As an exercise in exact copying, transcribe the lines below from the one holding "You are a computer-use" through the last, with both ends included and pictures left out.

• RECORD SET
= = =

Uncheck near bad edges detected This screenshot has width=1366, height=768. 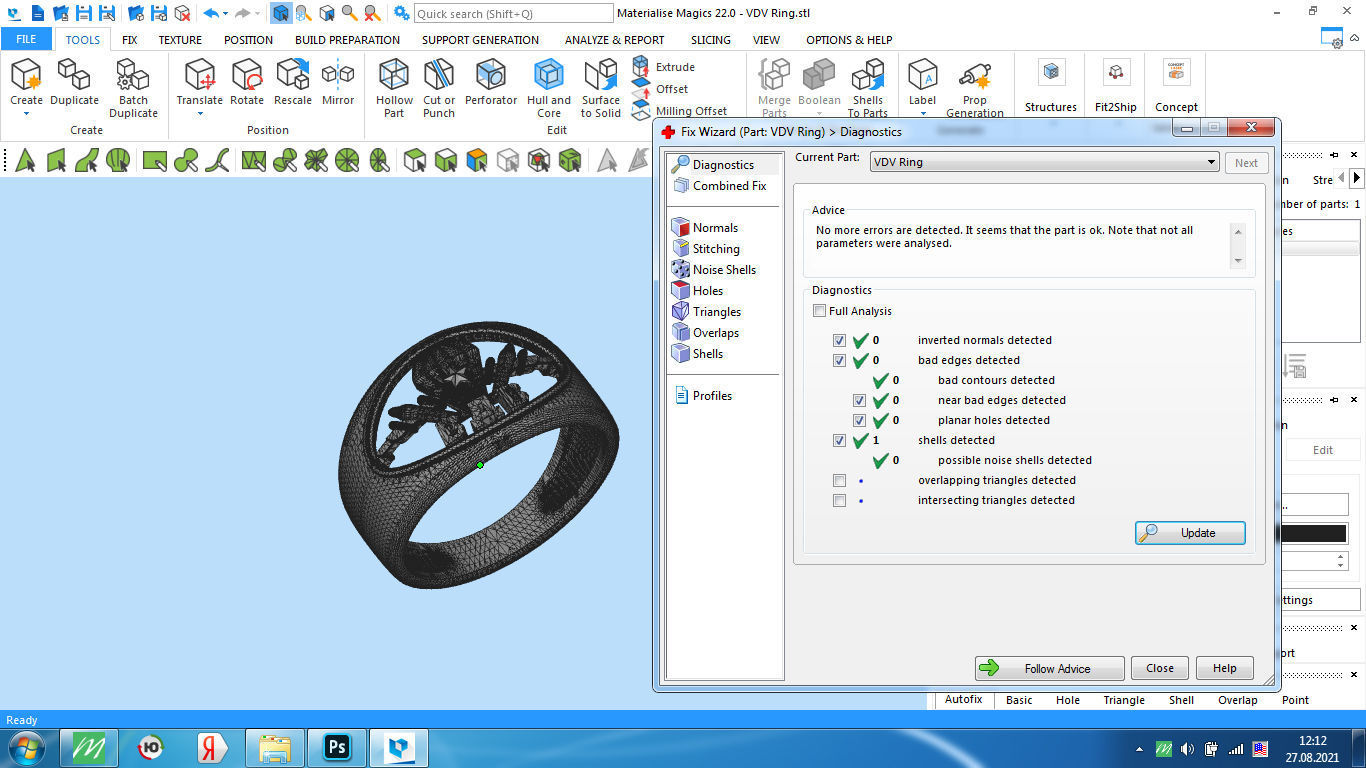tap(859, 400)
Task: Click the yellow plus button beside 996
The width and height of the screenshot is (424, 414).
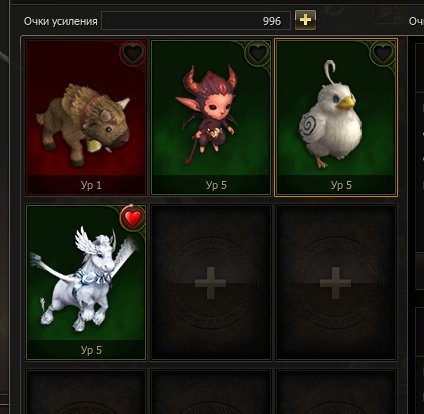Action: (305, 20)
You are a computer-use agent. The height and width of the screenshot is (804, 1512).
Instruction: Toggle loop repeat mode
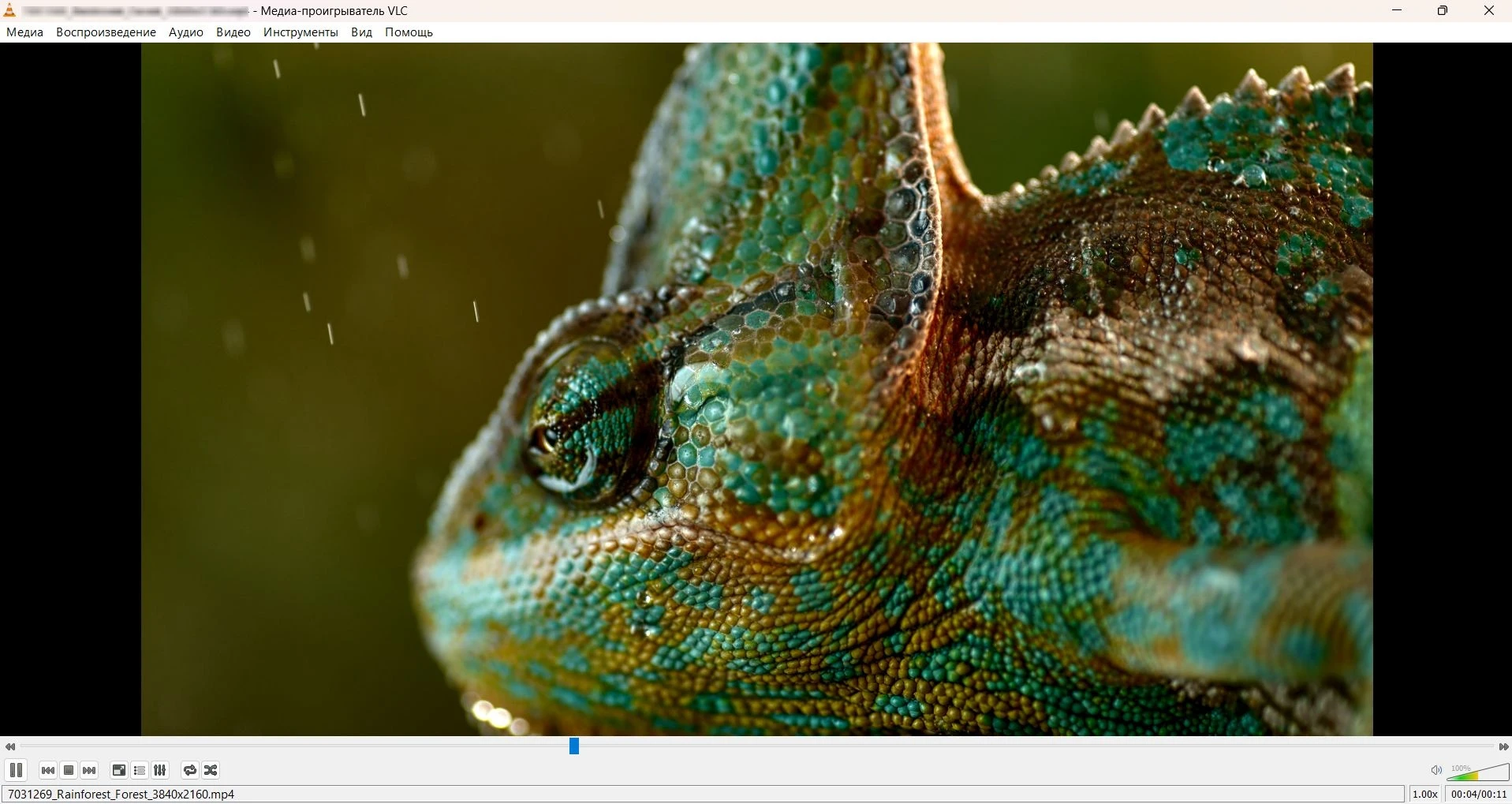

= = =

• YOUR RESPONSE
You are a computer-use agent. The height and width of the screenshot is (804, 1512).
Instruction: Toggle loop repeat mode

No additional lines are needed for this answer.